This project implements a simulation and evaluation pipeline for sentimental agents that deliberate, update opinions, and make collective decisions across various evaluation scenarios. It includes tools for dialog generation, sentiment analysis, evaluation, and visualization using multiple language models through Ollama.
This project uses Ollama for local language model inference. Ollama must be running before executing any simulations.
- Install Ollama: Follow instructions at https://ollama.ai
- Start Ollama service:
ollama serve
- Pull required models (choose based on your hardware):
# Lightweight models (good for testing) ollama pull deepseek-r1:1.5b ollama pull llama3.2:1b # Medium models (balanced performance) ollama pull llama3.1:8b ollama pull mistral:7b # Larger models (better quality, requires more RAM) ollama pull gpt-oss ollama pull gemma3:27b
We recommend using Python 3.10+ conda environment.
conda create -n sentimental_agents python=3.10
conda activate sentimental_agents
pip install -r requirements.txtThe system simulates multi-agent evaluation scenarios where AI agents with different expertise collectively assess items for decision-making:
- Agent Generation: Creates evaluators with distinct roles and specialized criteria
- Item Evaluation: Agents discuss merits and drawbacks using their domain expertise
- Sentiment Tracking: Monitors sentiment dynamics during deliberation
- Multi-Modal Analysis: Tests different sentiment feedback modes:
none: No sentiment awarenessown_sentiment: Agents aware of their own emotional stateothers_sentiment: Agents aware of others' emotional states
Each simulation runs across:
- Multiple models: Tests different LLMs for varied reasoning styles
- Multiple temperatures: Controls response randomness (0.0, 0.3, 0.7)
- Multiple seeds: Ensures statistical significance (30 random seeds)
- Multiple feedback modes: Compares sentiment-aware vs standard evaluation
The framework supports various evaluation contexts through configurable templates:
- Evaluators: E.g CFO, VP of Engineering, Department Manager
- Input: Candidate resume and job description
- Output: Hiring recommendation with pros/cons analysis
- Evaluators: E.g Senior Researcher, Associate Editor, Domain Expert
- Input: Paper abstract/content and venue standards
- Output: Publication recommendation with technical assessment
Additional domains can be configured by modifying the prompt templates and simulation setup.
data/input/
├── simulation_setup_data.json # Domain configuration (job/venue/publication)
└── default_sample_1.csv # Item data (candidates/papers/articles)
output_files/
└── YYYYMMDD_HHMMSS_model_full_experiment/
└── Item_001/ # Individual item results
├── none_temp0.0_seed10/ # Condition-specific results
│ └── simulation_data.json
├── own_sentiment_temp0.3_seed20/
└── others_sentiment_temp0.7_seed30/
For a quick test with one item and one model:
python main.py \
--simulation_setup_data data/input/simulation_setup_data.json \
--candidate_csv data/input/candidate_sample_1.csv \
--num_processes 4For comprehensive multi-model experiments:
./run.shNote: Each experiment covers one model at a time but tests all combinations of temperatures, seeds, and feedback modes.

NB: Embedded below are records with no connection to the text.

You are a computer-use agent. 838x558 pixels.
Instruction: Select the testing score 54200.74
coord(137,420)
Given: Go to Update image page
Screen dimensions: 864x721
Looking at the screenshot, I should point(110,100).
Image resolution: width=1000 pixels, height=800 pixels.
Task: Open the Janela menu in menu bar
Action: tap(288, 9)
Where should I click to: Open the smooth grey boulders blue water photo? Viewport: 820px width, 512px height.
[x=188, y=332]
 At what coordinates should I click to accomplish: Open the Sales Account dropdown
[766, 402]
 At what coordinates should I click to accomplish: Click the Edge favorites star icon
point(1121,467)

The script processes papers sequentially to avoid overwhelming system resources.
The run.sh script automatically:
- Detects your platform (Linux/macOS/Windows)
- Sets optimal CPU affinity (Linux only)
- Processes all CSV files in
data/input/ - Retries failed runs up to 3 times
- Runs comprehensive evaluation after simulation
Current supported models (configured in utilities.py):
deepseek-r1:1.5b- Fast, lightweightllama3.2:1b- Ultra-lightweightllama3.1:8b- Balanced performancemistral:7b- Strong reasoninggpt-oss- Open-source GPT variantgemma3:27b- High-quality, resource-intensive
- Seeds: 30 random seeds (10-300) for statistical significance
- Temperatures: 0.0 (deterministic), 0.3 (balanced), 0.7 (creative)
- Feedback modes: 3 sentiment awareness conditions
- Max rounds: 10 discussion rounds per simulation
After simulations complete, the system automatically generates:
- Confidence intervals (95% CI) for all metrics
- Statistical significance tests between conditions
- Sentiment evolution plots showing opinion dynamics
- Agent-level analysis of individual reviewer behavior
- Cross-condition comparisons of feedback mode effectiveness
Results include both raw per-seed data and aggregated statistics for publication-ready analysis.
- "Connection refused": Ensure Ollama is running (
ollama serve) - Model not found: Pull the required model (
ollama pull model-name) - Memory issues: Use smaller models or reduce batch size
- Slow performance: Check CPU affinity settings in
run.sh
# Check Ollama status
curl http://localhost:11434/api/tags
# Monitor system resources
htop # Linux
top # macOS/LinuxThe system provides detailed logging and progress indicators throughout execution.